=== What you are asked to do ===
Each line of the material should be output exactly as shown.

=== Source material ===
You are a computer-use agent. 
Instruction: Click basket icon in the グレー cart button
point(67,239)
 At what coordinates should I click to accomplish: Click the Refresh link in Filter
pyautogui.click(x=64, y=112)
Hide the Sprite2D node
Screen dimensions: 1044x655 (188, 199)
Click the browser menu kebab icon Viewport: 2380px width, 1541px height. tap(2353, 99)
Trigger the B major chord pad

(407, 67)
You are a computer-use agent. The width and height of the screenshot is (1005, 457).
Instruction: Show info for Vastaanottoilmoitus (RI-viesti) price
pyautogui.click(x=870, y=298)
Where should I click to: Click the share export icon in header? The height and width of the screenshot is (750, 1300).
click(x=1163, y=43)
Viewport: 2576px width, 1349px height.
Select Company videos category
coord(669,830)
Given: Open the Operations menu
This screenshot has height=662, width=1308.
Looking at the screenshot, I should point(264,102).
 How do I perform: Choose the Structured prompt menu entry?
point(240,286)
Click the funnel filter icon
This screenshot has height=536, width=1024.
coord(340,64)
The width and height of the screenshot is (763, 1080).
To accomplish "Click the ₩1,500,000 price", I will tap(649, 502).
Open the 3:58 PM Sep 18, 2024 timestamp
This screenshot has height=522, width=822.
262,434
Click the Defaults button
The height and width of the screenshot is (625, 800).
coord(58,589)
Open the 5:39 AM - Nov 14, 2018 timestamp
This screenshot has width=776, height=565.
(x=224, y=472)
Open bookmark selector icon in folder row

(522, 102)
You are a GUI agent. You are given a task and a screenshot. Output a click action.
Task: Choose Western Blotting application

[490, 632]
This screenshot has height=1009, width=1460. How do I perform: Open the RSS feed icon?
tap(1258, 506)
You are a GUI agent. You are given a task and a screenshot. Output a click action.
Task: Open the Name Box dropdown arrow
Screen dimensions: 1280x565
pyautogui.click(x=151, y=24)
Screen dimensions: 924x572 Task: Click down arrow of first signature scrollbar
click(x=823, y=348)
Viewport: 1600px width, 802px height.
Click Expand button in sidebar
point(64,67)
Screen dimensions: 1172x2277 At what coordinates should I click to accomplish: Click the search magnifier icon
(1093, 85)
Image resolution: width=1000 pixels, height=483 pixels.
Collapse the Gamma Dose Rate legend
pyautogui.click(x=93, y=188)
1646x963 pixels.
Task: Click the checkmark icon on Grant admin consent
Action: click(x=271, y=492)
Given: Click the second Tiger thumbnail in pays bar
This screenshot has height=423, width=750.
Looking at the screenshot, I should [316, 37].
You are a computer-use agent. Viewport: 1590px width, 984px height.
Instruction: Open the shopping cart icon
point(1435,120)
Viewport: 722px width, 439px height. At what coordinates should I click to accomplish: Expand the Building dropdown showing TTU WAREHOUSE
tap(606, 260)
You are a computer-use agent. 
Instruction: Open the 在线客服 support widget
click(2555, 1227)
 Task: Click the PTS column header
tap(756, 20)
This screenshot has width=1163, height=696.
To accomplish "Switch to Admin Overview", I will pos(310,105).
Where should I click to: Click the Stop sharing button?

=== Task solution ===
You are a computer-use agent. 
Instruction: Click basket icon in the グレー cart button
point(67,239)
 At what coordinates should I click to accomplish: Click the Refresh link in Filter
pyautogui.click(x=64, y=112)
Hide the Sprite2D node
Screen dimensions: 1044x655 (188, 199)
Click the browser menu kebab icon Viewport: 2380px width, 1541px height. tap(2353, 99)
Trigger the B major chord pad

(407, 67)
You are a computer-use agent. The width and height of the screenshot is (1005, 457).
Instruction: Show info for Vastaanottoilmoitus (RI-viesti) price
pyautogui.click(x=870, y=298)
Where should I click to: Click the share export icon in header? The height and width of the screenshot is (750, 1300).
click(x=1163, y=43)
Viewport: 2576px width, 1349px height.
Select Company videos category
coord(669,830)
Given: Open the Operations menu
This screenshot has height=662, width=1308.
Looking at the screenshot, I should point(264,102).
 How do I perform: Choose the Structured prompt menu entry?
point(240,286)
Click the funnel filter icon
This screenshot has height=536, width=1024.
coord(340,64)
The width and height of the screenshot is (763, 1080).
To accomplish "Click the ₩1,500,000 price", I will tap(649, 502).
Open the 3:58 PM Sep 18, 2024 timestamp
This screenshot has height=522, width=822.
262,434
Click the Defaults button
The height and width of the screenshot is (625, 800).
coord(58,589)
Open the 5:39 AM - Nov 14, 2018 timestamp
This screenshot has width=776, height=565.
(x=224, y=472)
Open bookmark selector icon in folder row

(522, 102)
You are a GUI agent. You are given a task and a screenshot. Output a click action.
Task: Choose Western Blotting application

[490, 632]
This screenshot has height=1009, width=1460. How do I perform: Open the RSS feed icon?
tap(1258, 506)
You are a GUI agent. You are given a task and a screenshot. Output a click action.
Task: Open the Name Box dropdown arrow
Screen dimensions: 1280x565
pyautogui.click(x=151, y=24)
Screen dimensions: 924x572 Task: Click down arrow of first signature scrollbar
click(x=823, y=348)
Viewport: 1600px width, 802px height.
Click Expand button in sidebar
point(64,67)
Screen dimensions: 1172x2277 At what coordinates should I click to accomplish: Click the search magnifier icon
(1093, 85)
Image resolution: width=1000 pixels, height=483 pixels.
Collapse the Gamma Dose Rate legend
pyautogui.click(x=93, y=188)
1646x963 pixels.
Task: Click the checkmark icon on Grant admin consent
Action: click(x=271, y=492)
Given: Click the second Tiger thumbnail in pays bar
This screenshot has height=423, width=750.
Looking at the screenshot, I should [316, 37].
You are a computer-use agent. Viewport: 1590px width, 984px height.
Instruction: Open the shopping cart icon
point(1435,120)
Viewport: 722px width, 439px height. At what coordinates should I click to accomplish: Expand the Building dropdown showing TTU WAREHOUSE
tap(606, 260)
You are a computer-use agent. 
Instruction: Open the 在线客服 support widget
click(2555, 1227)
 Task: Click the PTS column header
tap(756, 20)
This screenshot has width=1163, height=696.
To accomplish "Switch to Admin Overview", I will pos(310,105).
Where should I click to: Click the Stop sharing button?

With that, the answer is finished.